In a world where customer-centric innovation is the key to staying ahead of the competition, businesses increasingly turn to advanced technology to revolutionize product offerings. For Mendix, integrating the cutting-edge generative AI capabilities of Amazon Bedrock has been a game changer in redefining our customer experience landscape.

In this post, we share how Mendix is revolutionizing customer experiences using Amazon Bedrock and generative AI.

Overview

In 2016, a new era of innovation began when Mendix announced a strategic collaboration with AWS. By taking advantage of the robust cloud infrastructure of AWS, Mendix was able to provide a secure, scalable, and reliable solution for enterprises across the globe. The primary objective of this partnership was to enable organizations to build, deploy, and manage enterprise-grade applications quickly and effectively.
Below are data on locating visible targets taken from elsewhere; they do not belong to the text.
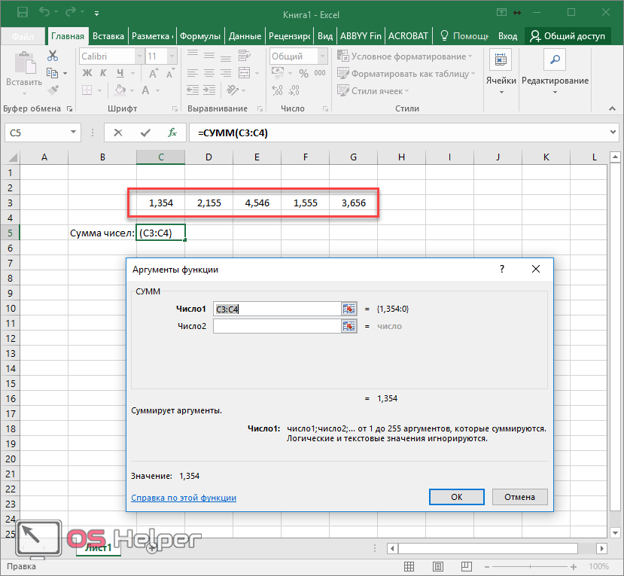Click the fx Insert Function icon
Image resolution: width=624 pixels, height=576 pixels.
[172, 133]
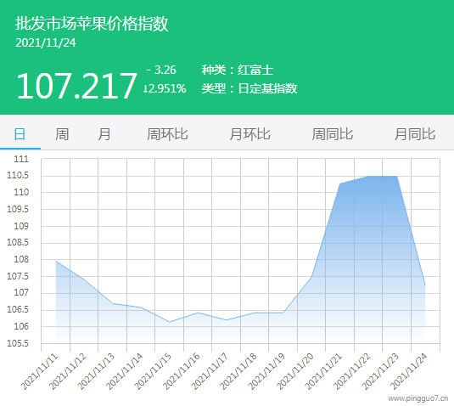Click the 2021/11/20 x-axis label
The image size is (454, 406).
(295, 371)
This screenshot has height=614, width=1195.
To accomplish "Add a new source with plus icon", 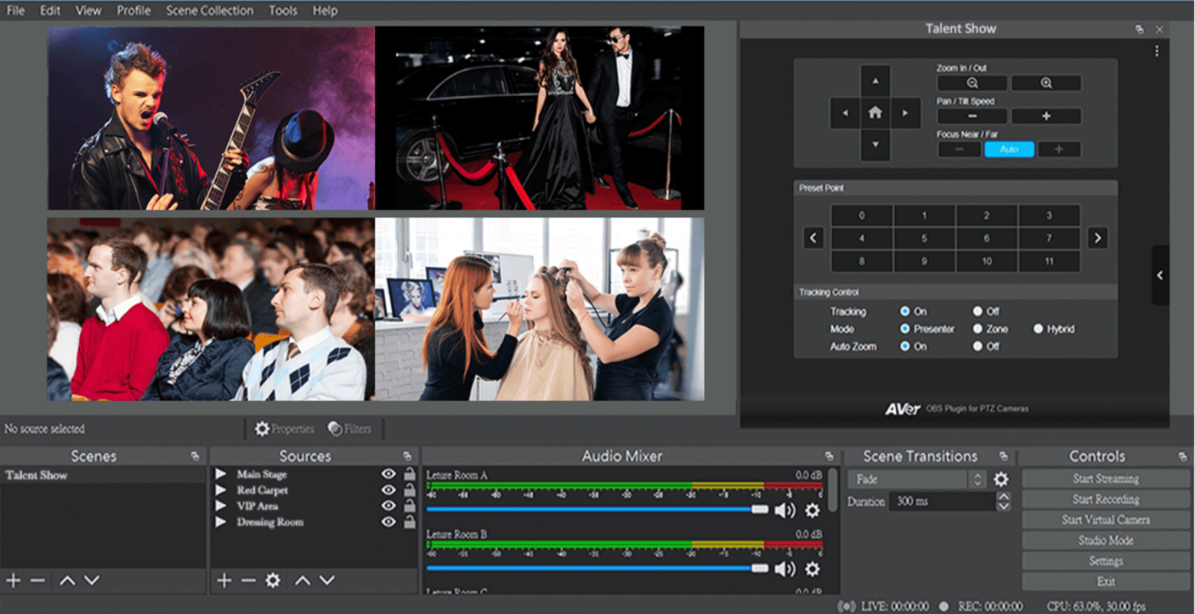I will point(225,580).
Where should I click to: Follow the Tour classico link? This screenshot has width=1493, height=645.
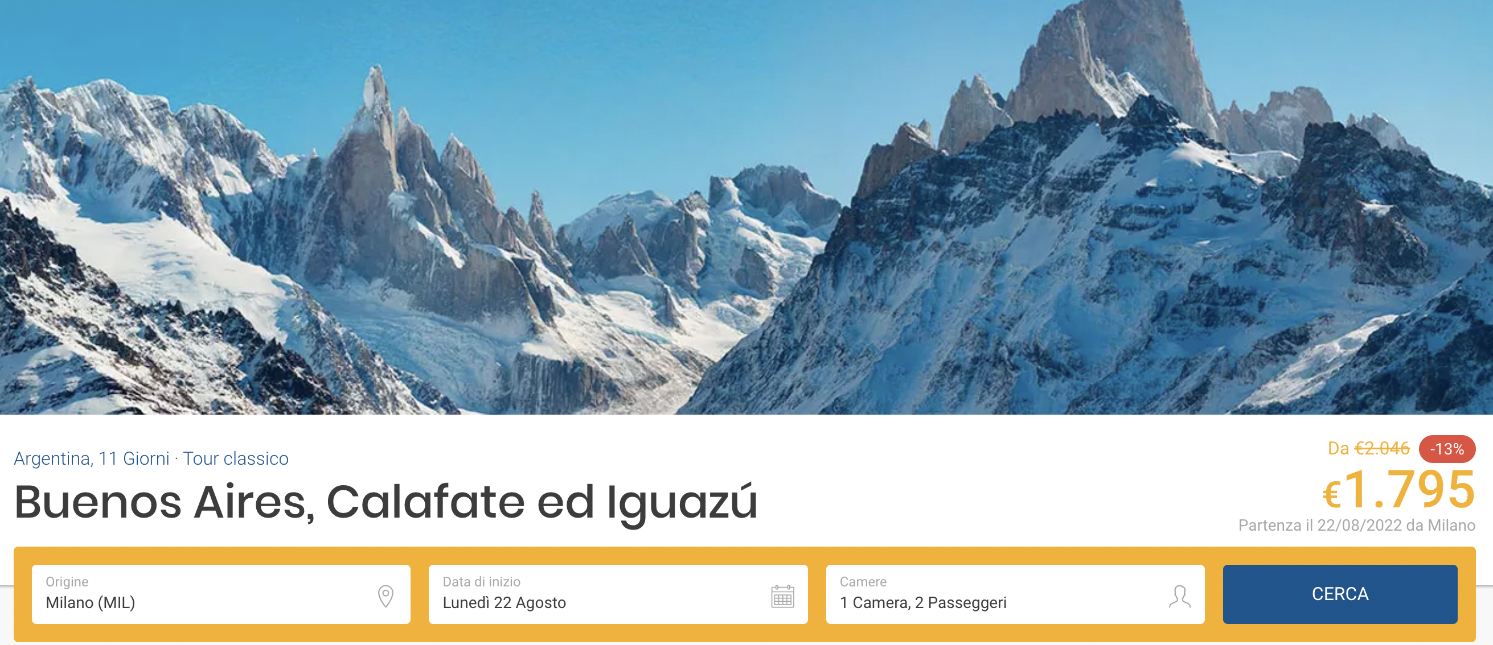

This unique collaboration combines the agility of the Mendix low-code application development platform with the robustness of AWS Cloud services. This combination facilitates rapid application development and deployment, empowering businesses to respond swiftly to market changes and customer demands, achieving successful digital transformation at an accelerated pace.

However, the rapid evolution of technology brings new challenges. The rise of generative AI presents a unique opportunity to redefine how applications are developed and used. Integrating these advanced AI capabilities into a low-code environment is a complex task, requiring a solution that is innovative, scalable, secure, and easy to use, that nonetheless delivers significant value to users.

Recognizing the importance of staying competitive in this rapidly evolving technological landscape, Mendix is committed to enhancing its platform with seamless AI integrations. Mendix not only offers an AI-enabled low-code application development experience, but also seeks to equip our customers with user-friendly tools necessary for implementing generative AI in the solutions they build.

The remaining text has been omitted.